__Problem statement__: The output consists only of the lines from the one with "You are a GUI" through the end of the records, each printed exactly, and contains no pictures.

__Provided entries__:

--- START ---

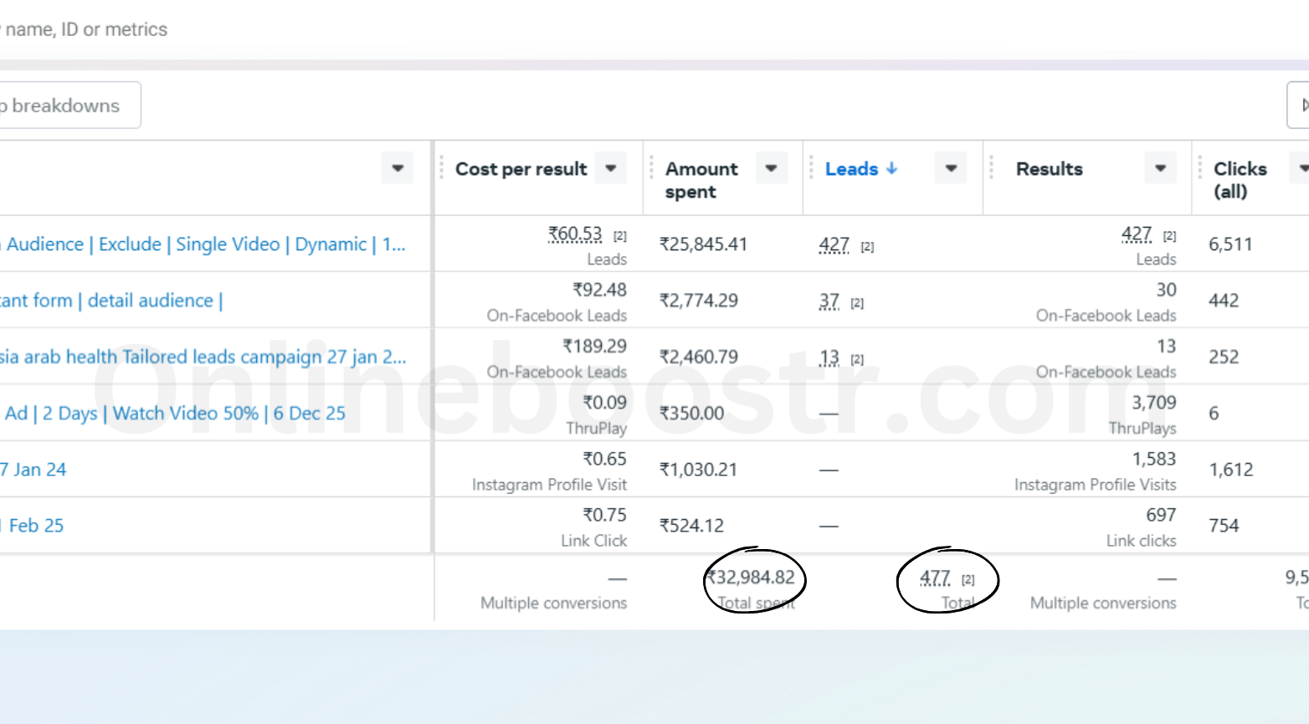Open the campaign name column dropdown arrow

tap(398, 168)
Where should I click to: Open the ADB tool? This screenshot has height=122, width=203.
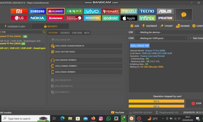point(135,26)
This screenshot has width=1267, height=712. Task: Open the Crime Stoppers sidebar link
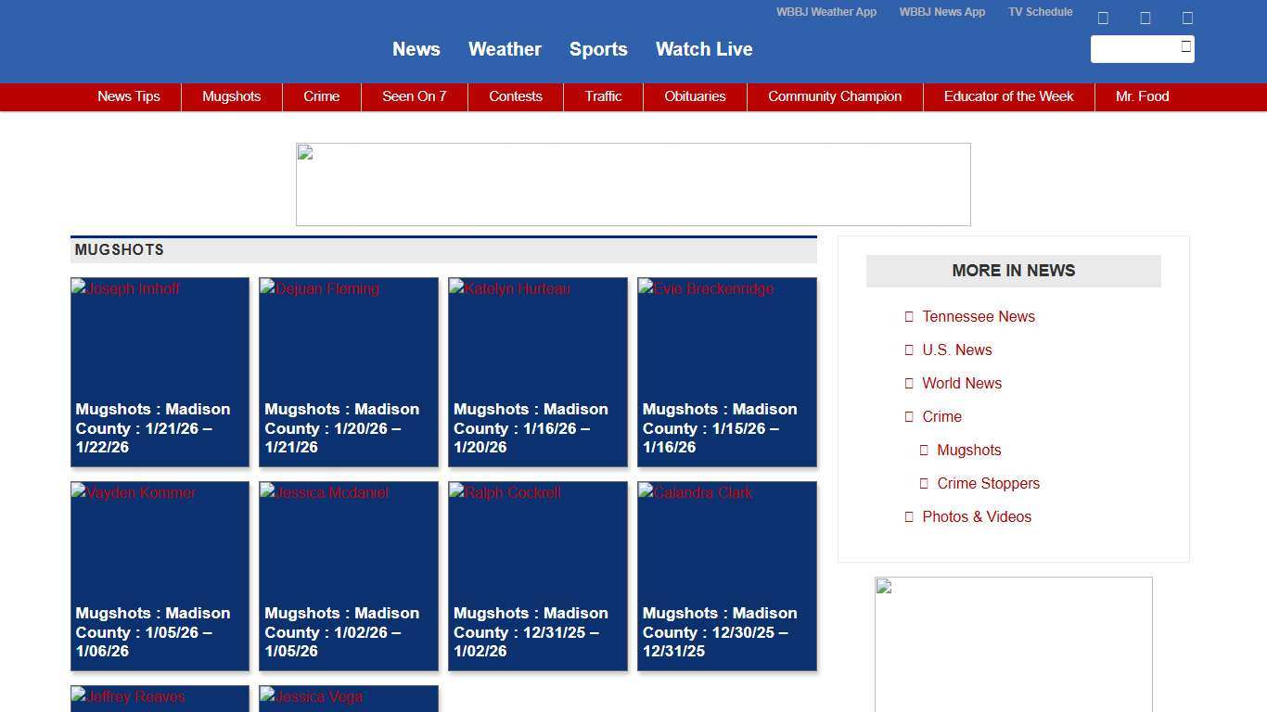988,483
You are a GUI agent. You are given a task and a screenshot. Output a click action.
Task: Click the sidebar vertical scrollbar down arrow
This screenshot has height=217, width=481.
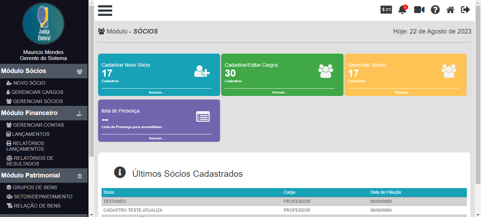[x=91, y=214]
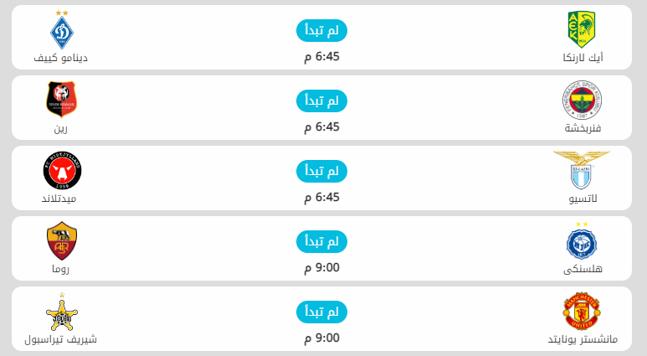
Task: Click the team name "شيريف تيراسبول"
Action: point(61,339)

--- END ---

__Output__:
You are a GUI agent. You are given a task and a screenshot. Output a click action.
Task: Click the sidebar vertical scrollbar down arrow
This screenshot has height=217, width=481.
[x=91, y=214]
Task: Click the team name "شيريف تيراسبول"
Action: point(61,339)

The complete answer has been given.